Summary: Red Hat hires Microsoft veterans and Amazon continues to do so too; Ubuntu desktop driven by a Microsoft veteran
Some worrisome news came through this press release from Red Hat, which has been too soft on Microsoft in recent months/years. As one tabloid put it:
Radhesh Balakrishnan will oversee Red Hat's OpenStack and enterprise virtualization technologies. He used to work on Microsoft's Azure, private cloud and data center products.
Why are they hiring from Microsoft?
Amazon made that mistake several times. "Whatever it is," says one reader of ours, "it won't be that good for Amazon" (
it hired a Microsoft AstroTurfer just now).

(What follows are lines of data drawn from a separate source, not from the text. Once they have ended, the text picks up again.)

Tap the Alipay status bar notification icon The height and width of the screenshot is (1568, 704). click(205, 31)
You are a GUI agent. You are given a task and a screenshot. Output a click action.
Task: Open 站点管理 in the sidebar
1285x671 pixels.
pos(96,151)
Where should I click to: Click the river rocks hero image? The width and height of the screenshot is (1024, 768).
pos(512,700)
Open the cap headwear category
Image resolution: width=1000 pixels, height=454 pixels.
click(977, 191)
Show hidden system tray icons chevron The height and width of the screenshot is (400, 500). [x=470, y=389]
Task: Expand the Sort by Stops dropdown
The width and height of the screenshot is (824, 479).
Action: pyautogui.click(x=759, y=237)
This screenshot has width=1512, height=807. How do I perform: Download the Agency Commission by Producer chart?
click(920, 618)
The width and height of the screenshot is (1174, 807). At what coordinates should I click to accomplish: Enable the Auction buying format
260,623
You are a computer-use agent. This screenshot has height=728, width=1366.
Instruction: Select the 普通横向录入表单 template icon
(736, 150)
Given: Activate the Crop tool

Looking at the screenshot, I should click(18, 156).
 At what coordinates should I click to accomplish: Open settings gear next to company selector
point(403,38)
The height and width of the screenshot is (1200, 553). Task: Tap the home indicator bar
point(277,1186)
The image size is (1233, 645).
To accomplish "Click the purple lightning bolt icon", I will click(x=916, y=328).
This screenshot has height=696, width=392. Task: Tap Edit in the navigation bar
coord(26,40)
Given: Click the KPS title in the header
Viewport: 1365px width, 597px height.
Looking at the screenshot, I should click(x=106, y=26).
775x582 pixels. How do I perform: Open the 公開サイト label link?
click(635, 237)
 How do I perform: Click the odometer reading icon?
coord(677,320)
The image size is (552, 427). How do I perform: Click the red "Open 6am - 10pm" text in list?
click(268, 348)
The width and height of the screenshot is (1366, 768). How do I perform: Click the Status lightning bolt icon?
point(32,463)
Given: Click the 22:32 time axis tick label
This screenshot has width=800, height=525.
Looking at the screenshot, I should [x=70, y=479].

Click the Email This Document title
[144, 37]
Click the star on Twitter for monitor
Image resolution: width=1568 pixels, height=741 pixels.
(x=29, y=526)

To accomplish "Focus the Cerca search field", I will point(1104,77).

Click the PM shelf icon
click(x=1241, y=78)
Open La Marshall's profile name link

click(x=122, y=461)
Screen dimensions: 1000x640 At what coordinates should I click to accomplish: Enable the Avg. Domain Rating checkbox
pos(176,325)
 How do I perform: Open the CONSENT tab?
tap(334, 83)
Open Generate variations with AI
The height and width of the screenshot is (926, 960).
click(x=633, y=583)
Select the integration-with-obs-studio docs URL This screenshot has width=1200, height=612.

As a recap, years ago Amazon hired many Microsoft managers. One of them became Kindle chief and soon thereafter Amazon started paying Microsoft for Kindle's Linux and also for the servers, i.e. Red Hat for the most part. This
latest hire is of an AstroTurfer, aka "evangelist". To quote
TechCrunch: "Former Windows Phone developer evangelist, Charlie Kindel, has joined Amazon to head up an undisclosed project. Kindel left Microsoft in mid 2011 to work on his own startups but, according to his LinkedIn profile, is “now at Amazon working on something wonderful”. The profile lists him as ‘Director, something secret’ at Amazon in Seattle. That something secret may be mobile-related, judging by another paragraph of description which reads: “I’m building a new team going after a totally new area for Amazon. I’m hiring cloud and mobile developers and testers, program managers, and product managers.”"
Here is
more for the curious. It makes no sense unless one understands that many in the company are already from Microsoft. It's a friend-brings-a-friend phenomenon, just like in VMware, Yahoo, and Nokia (also Microsoft-occupied).
For those who wonder why Canonical and Red Hat helped UEFI, bear in mind that a Microsoft veteran got promoted to Ubuntu desktop manager. They don't learn about moles, do they?